Wes Anderson non ha nessuna pretesa di realismo, ma lascia che allo spettatore si disveli il trucco dietro la magia, forse con lo scopo di portare avanti una vera e propria riflessione estetica sulla genesi di un’opera d’arte. Il processo creativo si manifesta dal momento della scrittura dello spettacolo da parte di uno sceneggiatore (Edward Norton), passando per gli strani comportamenti di un regista (Adrien Brody) fino al rapporto degli stessi attori con il proprio personaggio.

Per quanto la finzione la faccia da padrona, però, la realtà rivendica il suo spazio e fa capolino di continuo. Una realtà esistenziale, ma anche politica, che parla dell’oggi sprigionando un sentimento di ironica disillusione molto contemporaneo. In tal senso Wes Anderson ci parla di un malessere sociale diffuso, tradotto in un’opera ironica e, paradossalmente, riappacificante. Non è un caso che in un’importante scena in cui gli attori si trovano tutti insieme di fronte al regista guardando in camera ripetano in coro, come catatonici, “You can’t wake up if you don’t fall asleep” (Non puoi svegliarti se non ti addormenti). Cioè se non sogni non puoi comprendere la realtà, o meglio l’unico  modo per raccontare la verità è attraverso la sua trasfigurazione nell’assurdo, in quel grottesco che evidenzia come l’essere umano sia fondamentalmente incomprensibile.

Tutta la poetica di Wes Anderson sembra racchiusa nella scena in cui l’attore che interpreta Augie (Jason Schwartzman) chiede conto al regista della ragione di un gesto insensato del suo personaggio, cioè bruciarsi volontariamente la mano su un fornello elettrico. Qui il personaggio è posto di fronte all’abisso che regola la psiche umana, un vuoto imperscrutabile che non accetta nessuna spiegazione logica.

L’uomo non è un animale razionale come voleva Aristotele, ma un essere mosso da forze inconsce incontrollabili. In questa scena non solo vediamo la chiave di lettura del film, ma anche come Wes Anderson intenda l’animo umano e, allo stesso tempo, come intenda l’arte in generale. Si tratta anche di una rivendicazione estetica secondo la quale non serve che le azioni dei personaggi vengano sempre spiegate.

Asteroid City racconta di un essere umano che soffre, incapace di comunicare col prossimo, ma anche di capire se stesso.

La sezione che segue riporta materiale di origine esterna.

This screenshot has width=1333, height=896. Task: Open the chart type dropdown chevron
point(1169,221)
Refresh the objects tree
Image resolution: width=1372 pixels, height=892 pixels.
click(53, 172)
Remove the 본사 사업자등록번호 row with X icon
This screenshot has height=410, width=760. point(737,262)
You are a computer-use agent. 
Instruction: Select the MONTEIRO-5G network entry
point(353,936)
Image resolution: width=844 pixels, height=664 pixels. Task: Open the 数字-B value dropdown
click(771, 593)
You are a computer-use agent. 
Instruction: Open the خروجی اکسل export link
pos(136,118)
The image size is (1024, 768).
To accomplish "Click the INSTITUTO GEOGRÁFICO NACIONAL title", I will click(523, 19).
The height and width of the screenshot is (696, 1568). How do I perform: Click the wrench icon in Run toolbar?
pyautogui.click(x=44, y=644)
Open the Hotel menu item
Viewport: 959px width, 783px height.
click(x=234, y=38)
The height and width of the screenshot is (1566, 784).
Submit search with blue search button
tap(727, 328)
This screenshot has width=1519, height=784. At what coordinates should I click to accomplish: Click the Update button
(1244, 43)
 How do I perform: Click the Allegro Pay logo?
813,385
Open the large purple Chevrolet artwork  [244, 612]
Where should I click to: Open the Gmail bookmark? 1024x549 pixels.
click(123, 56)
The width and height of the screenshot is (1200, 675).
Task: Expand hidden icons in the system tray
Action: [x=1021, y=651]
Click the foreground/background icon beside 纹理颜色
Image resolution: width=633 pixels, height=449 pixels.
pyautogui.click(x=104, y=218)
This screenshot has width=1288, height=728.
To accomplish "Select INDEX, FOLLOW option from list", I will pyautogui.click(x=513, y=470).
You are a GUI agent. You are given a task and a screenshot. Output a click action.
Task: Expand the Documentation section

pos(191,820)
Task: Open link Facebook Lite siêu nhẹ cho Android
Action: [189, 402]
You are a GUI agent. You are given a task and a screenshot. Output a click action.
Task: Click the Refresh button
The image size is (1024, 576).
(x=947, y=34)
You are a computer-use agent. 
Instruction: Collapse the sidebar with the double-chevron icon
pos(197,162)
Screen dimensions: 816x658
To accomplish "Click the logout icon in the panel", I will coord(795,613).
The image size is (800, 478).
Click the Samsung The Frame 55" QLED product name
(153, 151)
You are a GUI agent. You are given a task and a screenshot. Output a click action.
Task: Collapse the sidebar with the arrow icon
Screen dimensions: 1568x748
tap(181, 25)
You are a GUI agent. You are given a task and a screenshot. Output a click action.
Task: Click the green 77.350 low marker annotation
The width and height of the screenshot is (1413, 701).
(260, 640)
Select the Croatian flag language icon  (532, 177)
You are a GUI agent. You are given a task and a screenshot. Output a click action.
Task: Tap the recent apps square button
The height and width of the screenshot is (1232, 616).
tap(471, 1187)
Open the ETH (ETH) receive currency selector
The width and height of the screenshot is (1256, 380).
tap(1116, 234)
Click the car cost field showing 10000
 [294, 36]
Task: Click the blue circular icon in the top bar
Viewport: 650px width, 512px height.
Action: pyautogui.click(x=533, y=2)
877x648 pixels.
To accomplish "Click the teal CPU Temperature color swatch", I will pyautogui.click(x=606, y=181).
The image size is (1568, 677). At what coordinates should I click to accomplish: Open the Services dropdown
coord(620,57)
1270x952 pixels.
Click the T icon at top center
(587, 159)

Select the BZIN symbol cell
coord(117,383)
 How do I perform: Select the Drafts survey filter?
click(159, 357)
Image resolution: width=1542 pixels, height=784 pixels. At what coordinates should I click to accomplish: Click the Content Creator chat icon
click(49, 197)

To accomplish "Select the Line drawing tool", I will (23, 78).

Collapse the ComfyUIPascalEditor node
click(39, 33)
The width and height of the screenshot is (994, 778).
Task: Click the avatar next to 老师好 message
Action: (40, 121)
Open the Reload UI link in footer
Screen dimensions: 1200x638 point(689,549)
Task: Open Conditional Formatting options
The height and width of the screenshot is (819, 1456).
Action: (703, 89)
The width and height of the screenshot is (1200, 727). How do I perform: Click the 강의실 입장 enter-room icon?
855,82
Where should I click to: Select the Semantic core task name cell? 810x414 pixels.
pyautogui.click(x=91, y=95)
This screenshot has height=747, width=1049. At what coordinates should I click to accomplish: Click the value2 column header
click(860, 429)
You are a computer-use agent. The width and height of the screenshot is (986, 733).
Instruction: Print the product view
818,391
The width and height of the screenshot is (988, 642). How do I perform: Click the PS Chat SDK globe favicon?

Dal punto di vista stilistico, a suggerirci questa interpretazione, c’è il continuo utilizzo del campo e controcampo, che separa i personaggi rimarcandone la distanza, o i frequenti primi piani che li incasellano, anche all’interno di elementi scenografici.

Nonostante la tragicità di fondo l’effetto prodotto dal film nello spettatore è decisamente di senso opposto. L’ironia e la dolcezza che ammantano l’intera pellicola trasmettono un sentimento catartico e consolatorio che, rivelandoci la nostra irrilevanza nel grande caos di questo mondo,  forse ci aiuta a vivere con più leggerezza.